* DOCUMENT PASSAGE:
══════

Discrete logic chips VGA video card

Discrete logic chips VGA video card

February 17, 2021

The next step in my discrete logic computer project after designing a CPU and building a new ALU is to build a video card.

Here’s what it can do:

Video card parameters #

I chose to implement a 80x30 text mode with 4 bit color (like in EGA) because of the address space limitations (only up to 216 bytes can be addressed by my CPU, video buffer should not take a significant part of that). Also I like the look of old-school text modes and the EGA colors.

The 80x30 8x16 characters make a 640x480 pixel image, which is the industry standard VGA resolution and must be supported by all monitors.

Video signal #

There is plenty of information in the Internet describing the VGA timings. For example, this page or this page. In short, you need to count rows and columns and depending on the counter values toggle the VSYNC and HSYNC signals or output the analog color signals.

What I haven’t found anywhere is what phase should VSYNC signal have relative to HSYNC. Should VSYNC pulse start at the beginning of the HSYNC pulse as on the diagram below?

══════

(Items from a data source)
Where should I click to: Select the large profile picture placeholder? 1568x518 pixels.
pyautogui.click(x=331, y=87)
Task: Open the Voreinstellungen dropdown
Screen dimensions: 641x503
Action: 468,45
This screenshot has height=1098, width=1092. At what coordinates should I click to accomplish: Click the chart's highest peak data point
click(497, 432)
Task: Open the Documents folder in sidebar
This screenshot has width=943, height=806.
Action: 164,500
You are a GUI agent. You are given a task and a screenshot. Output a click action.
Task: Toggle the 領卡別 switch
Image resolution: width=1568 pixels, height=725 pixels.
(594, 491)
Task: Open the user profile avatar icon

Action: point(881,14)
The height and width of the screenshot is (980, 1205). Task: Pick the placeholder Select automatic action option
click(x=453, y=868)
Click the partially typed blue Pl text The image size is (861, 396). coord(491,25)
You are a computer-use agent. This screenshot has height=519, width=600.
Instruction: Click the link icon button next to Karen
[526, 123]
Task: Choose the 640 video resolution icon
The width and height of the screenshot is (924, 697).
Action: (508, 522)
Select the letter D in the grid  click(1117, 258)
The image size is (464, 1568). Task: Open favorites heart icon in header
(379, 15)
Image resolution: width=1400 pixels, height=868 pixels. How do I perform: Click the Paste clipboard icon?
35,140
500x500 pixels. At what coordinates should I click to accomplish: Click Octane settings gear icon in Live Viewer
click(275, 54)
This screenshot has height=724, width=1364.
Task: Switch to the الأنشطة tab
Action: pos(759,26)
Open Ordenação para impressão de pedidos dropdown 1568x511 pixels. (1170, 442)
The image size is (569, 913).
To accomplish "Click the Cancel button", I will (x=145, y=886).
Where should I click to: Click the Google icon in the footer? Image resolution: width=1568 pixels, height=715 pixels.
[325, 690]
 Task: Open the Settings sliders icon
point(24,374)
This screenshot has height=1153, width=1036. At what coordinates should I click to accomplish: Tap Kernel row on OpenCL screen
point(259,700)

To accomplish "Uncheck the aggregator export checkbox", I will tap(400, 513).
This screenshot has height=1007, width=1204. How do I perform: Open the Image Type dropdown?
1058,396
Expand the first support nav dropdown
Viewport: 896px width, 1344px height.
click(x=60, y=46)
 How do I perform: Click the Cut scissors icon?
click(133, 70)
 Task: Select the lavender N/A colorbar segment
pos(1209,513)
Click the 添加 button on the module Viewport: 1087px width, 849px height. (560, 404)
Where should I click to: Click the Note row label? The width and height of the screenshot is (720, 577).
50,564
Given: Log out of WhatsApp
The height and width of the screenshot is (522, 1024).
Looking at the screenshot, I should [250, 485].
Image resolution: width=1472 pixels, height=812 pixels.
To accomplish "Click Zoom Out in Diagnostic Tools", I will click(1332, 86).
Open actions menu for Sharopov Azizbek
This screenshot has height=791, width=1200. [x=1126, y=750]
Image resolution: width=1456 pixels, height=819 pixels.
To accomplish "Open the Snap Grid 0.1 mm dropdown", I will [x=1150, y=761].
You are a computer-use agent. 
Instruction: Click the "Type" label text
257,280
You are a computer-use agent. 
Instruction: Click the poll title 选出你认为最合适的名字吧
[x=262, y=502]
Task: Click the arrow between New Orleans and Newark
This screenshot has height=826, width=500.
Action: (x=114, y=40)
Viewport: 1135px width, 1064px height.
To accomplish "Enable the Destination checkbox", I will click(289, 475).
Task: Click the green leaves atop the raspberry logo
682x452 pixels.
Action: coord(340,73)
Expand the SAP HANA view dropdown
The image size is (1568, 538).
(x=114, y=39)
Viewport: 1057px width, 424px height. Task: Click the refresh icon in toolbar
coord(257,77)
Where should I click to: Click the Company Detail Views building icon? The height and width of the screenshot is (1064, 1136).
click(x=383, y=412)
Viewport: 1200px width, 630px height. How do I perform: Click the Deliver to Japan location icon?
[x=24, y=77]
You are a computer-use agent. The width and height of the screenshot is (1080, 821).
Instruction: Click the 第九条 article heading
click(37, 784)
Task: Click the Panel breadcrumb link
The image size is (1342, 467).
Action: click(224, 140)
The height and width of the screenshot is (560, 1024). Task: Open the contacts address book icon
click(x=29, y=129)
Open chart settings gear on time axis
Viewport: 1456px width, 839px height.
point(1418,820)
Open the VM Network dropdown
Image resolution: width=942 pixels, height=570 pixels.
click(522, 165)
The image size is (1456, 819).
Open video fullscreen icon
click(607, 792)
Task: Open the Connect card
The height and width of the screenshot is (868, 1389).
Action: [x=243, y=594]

══════

* WHAT THIS EXERCISE ASKS:
1. In the VGA video card write-up, why is the 80x30 mode of 8x16 characters a safe choice for any monitor? Answer in one to three sentences.
2. Pick up the VGA video card write-up after its final sentence and keep it going.

* OUTPUTS IN ORDER:
1. The 80x30 grid of 8x16 characters adds up to a 640x480 pixel image. That is the industry standard VGA resolution, which every monitor must support.

2.
vsync and hsync

Or should it start on HSYNC pulse end?

vsync and hsync

Maybe this doesn’t matter at all? I suspect this is the case. My implementation generates VSYNC as shown on the first diagram and it works fine with the monitor I have.

So, first of all, for my video card I needed two counters: row and column. Then I needed a logic to provide HSYNC and VSYNC and to reset the counters when they reach the maximum value (800 for column and 525 for row - the numbers from the VGA standard). The column counter should count at 25.175 MHz (the pixel clock frequency from the VGA standard).

If, instead of hardware, this would be implemented in software, signal generation would look something like that:

for vy in range(525):
    vsync = ~((vy >= 480 + 10) & (vy < 480 + 10 + 2))
    for hx in range(800):
        hsync = ~((hx >= 640 + 16) & (hx < 640 + 16 + 96))

I needed to implement those complex expressions using boolean functions from the list. Let’s see how it can be done for vsync. vsync is zero when the counter value is between 490 and 492. This is equivalent to the following condition:

vsync = ~(vy == 490 | vy == 491)

The counter counts up to 525, this means we need 10 bits. Now let’s rewrite the condition using binary numbers:

vsync = ~(vy == 01 1110 1010 | vy == 01 1110 1011)

Both constants only differ in the lowest bit. This means, the bit 0 of vy doesn’t take part in the condition: we don’t care about its value. Let’s write x instead of that bit:

vsync = ~(vy == 01 1110 101x)

Quite a bit simplier already.

When vsync is 1? If bits 2, 4 or 9 of vy are ones, vsync should be one. If any of bits 1, 3, 5, 6, 7, or 8 is zero, vsync should be one too. Let’s write this:

vsync = vy[2] | vy[4] | vy[9] | ~(vy[1] & vy[3] & vy[5] & vy[6] & vy[7] & vy[8])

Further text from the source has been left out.